**Objectif visé**
Restituez mot pour mot le passage de l’article ci-dessous sur les jeunes talents LGBT+ et l’inclusion en entreprise, de « Si certains secteurs » à « de l’emploi ? ».

**Extrait fourni**
────

Si certains secteurs d’activité sont réputés machistes, d’autres attirent davantage les étudiant·e·s LGBT+. Les jeunes talents sont-ils sensibles aux politiques de diversité et inclusion ? Est-ce un critère de choix sur le marché de l’emploi ?
Par Alexandra Tizio
Sans stratégie inclusive, votre entreprise risque de passer à côté de jeunes talents. Selon le baromètre BCG-Têtu publié en 2018, les jeunes diplômé·e·s LGBT+ sont particulièrement sensibles à la culture inclusive d’une structure. Ce critère s’avère être plus important que le prestige de l’employeur, dans leur recherche d’emploi. Néanmoins, il ne suffit pas de brandir des drapeaux arc-en-ciel pour les attirer. Certain·e·s étudiant·e·s, comme Timothé, 21 ans, membre de l’association étudiante LGBT+ Kanon à l’école d’ingénieurs en informatique Efrei Paris, attendent des actions concrètes.
« Certaines sociétés sont très bien cotées sur Great Place to Work, s’affichent hautes en couleur lors de la Pride, et finissent par être attaquées pour harcèlement institutionnel. Je préfère regarder l’historique de l’entreprise », assure-t-il. Théo, en double cursus à l’ESSEC et à l’École nationale supérieure d’architecture de Versailles, abonde dans son sens : « Les témoignages de collaborateurs sont beaucoup plus convaincants que la signature d’une charte. S’il y a un problème avec un client qui fait une remarque déplacée, comment l’entreprise réagit par rapport à ça ? Si un voyage est organisé dans un pays où l’homosexualité est sévèrement condamnée, est-ce qu’on peut refuser cette mission sans impact sur notre carrière ? Je vais chercher à savoir comment l’entreprise s’engage. » Pour assouvir sa curiosité, l’étudiant de 23 ans n’hésitera pas à contacter les réseaux de collaborateur·ice·s LGBT+. « Quand ces groupes existent, c’est déjà bon signe. »
Promouvoir les actions auprès des jeunes talents
Heureusement, nombreuses sont les sociétés à appliquer un dispositif de sanction en cas de discrimination. « Les entreprises avec une politique de diversité et inclusion ne peuvent la promouvoir que par les mots. Mais c’est normal qu’elles ne fassent pas de publicité sur les sanctions », souligne Nicolas Pirat-Delbrayelle, créateur de développement inclusif pour TÊTU Connect.

────

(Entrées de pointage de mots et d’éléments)
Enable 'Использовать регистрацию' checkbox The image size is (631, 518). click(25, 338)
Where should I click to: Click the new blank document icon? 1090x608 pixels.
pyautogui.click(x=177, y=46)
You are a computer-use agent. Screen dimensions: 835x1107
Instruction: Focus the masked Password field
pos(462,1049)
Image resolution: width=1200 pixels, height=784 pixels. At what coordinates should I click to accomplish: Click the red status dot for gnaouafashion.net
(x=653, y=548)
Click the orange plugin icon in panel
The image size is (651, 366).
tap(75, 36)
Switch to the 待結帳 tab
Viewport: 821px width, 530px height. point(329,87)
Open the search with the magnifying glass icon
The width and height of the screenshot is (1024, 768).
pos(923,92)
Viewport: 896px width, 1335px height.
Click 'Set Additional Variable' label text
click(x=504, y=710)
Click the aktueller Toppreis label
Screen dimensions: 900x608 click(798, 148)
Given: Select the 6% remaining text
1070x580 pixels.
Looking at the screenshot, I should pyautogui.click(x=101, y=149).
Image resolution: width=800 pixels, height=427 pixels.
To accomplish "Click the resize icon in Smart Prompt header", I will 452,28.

────

**Résultat obtenu**
Si certains secteurs d’activité sont réputés machistes, d’autres attirent davantage les étudiant·e·s LGBT+. Les jeunes talents sont-ils sensibles aux politiques de diversité et inclusion ? Est-ce un critère de choix sur le marché de l’emploi ?